=== Dataset records ===
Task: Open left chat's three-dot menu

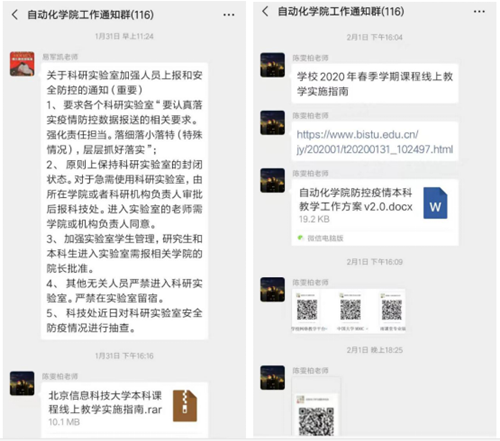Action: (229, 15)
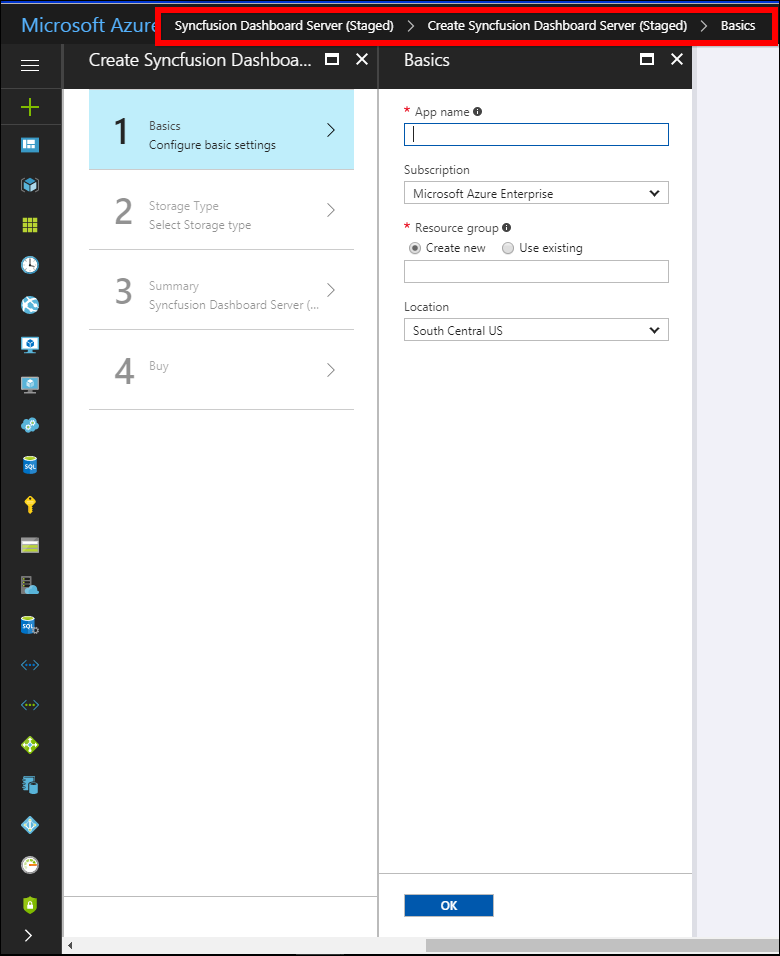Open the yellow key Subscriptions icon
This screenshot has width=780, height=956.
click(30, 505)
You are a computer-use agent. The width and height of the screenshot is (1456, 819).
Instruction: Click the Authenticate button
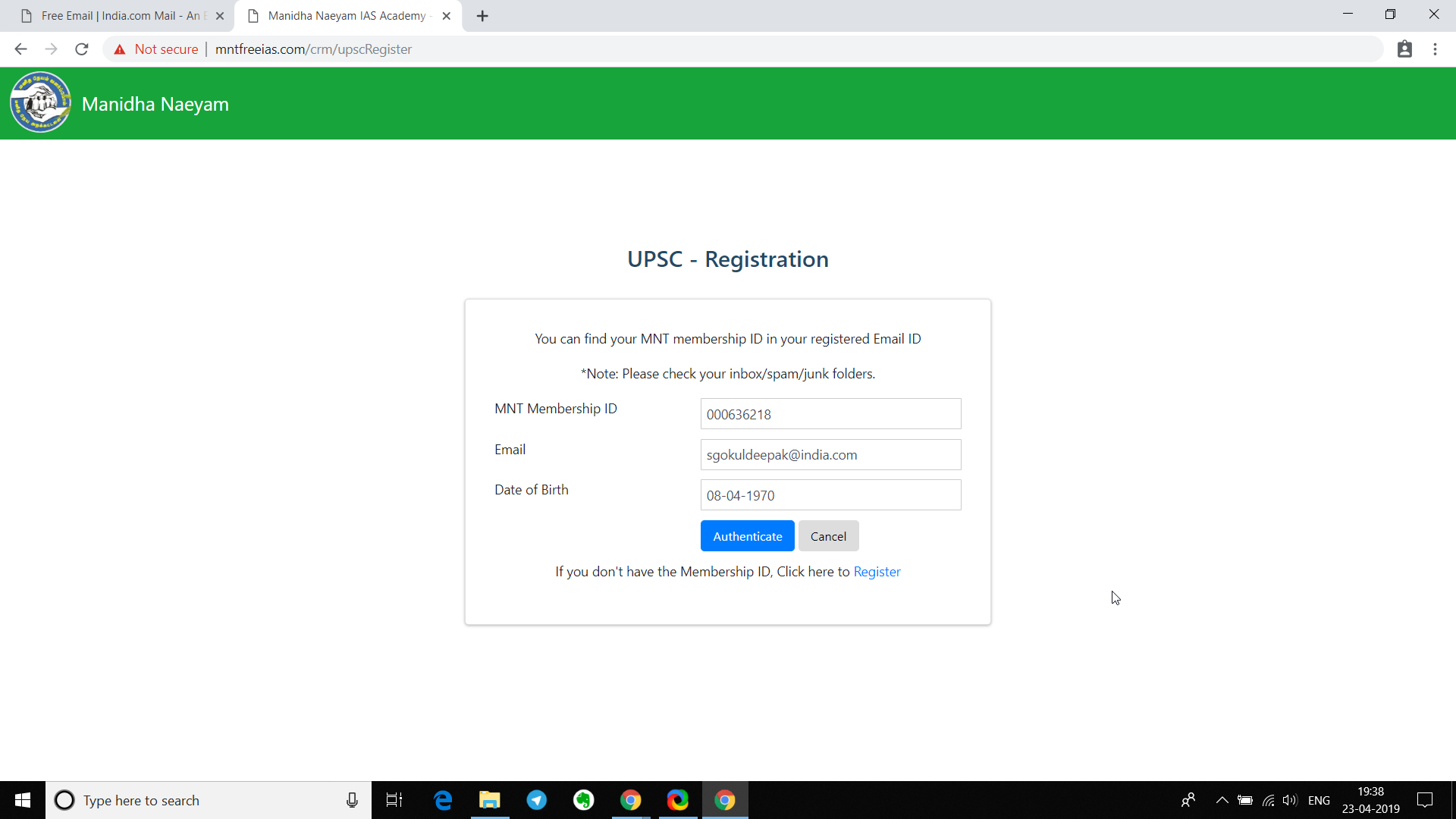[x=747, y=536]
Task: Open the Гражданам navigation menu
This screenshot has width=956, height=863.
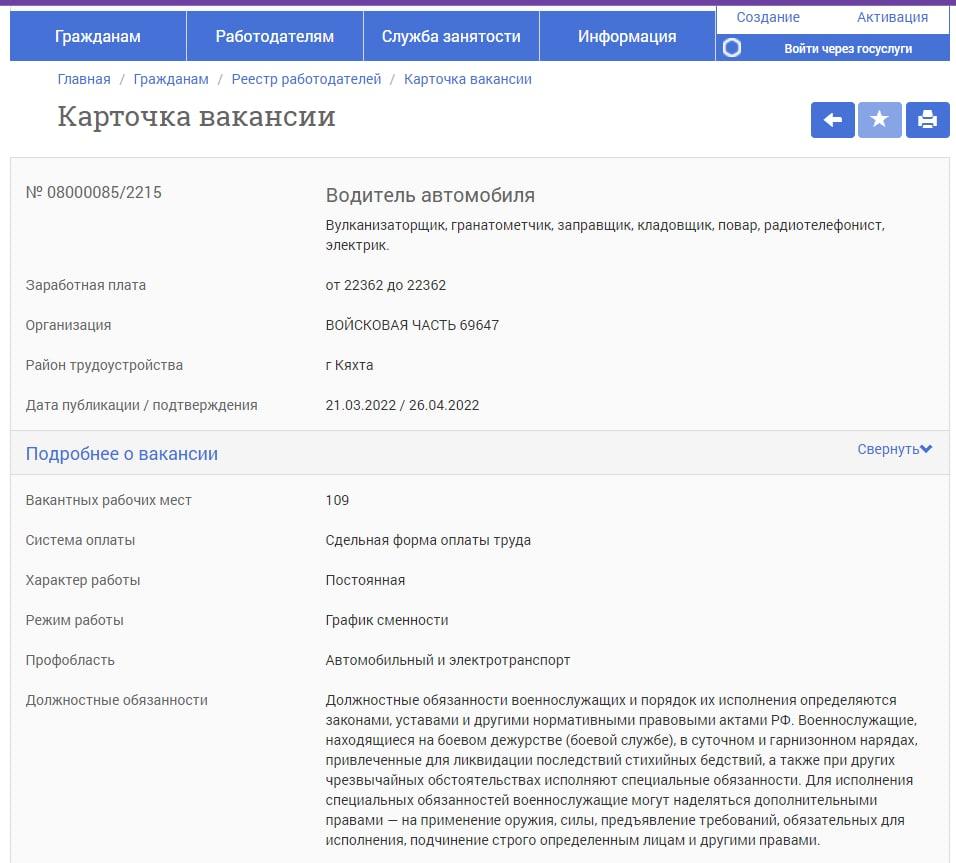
===
> Work request
Print the lines from the one holding "Task: Open the Гражданам navigation menu" through the last line of the records, word for word, and omit the pictures.

> Answer section
Task: Open the Гражданам navigation menu
This screenshot has width=956, height=863.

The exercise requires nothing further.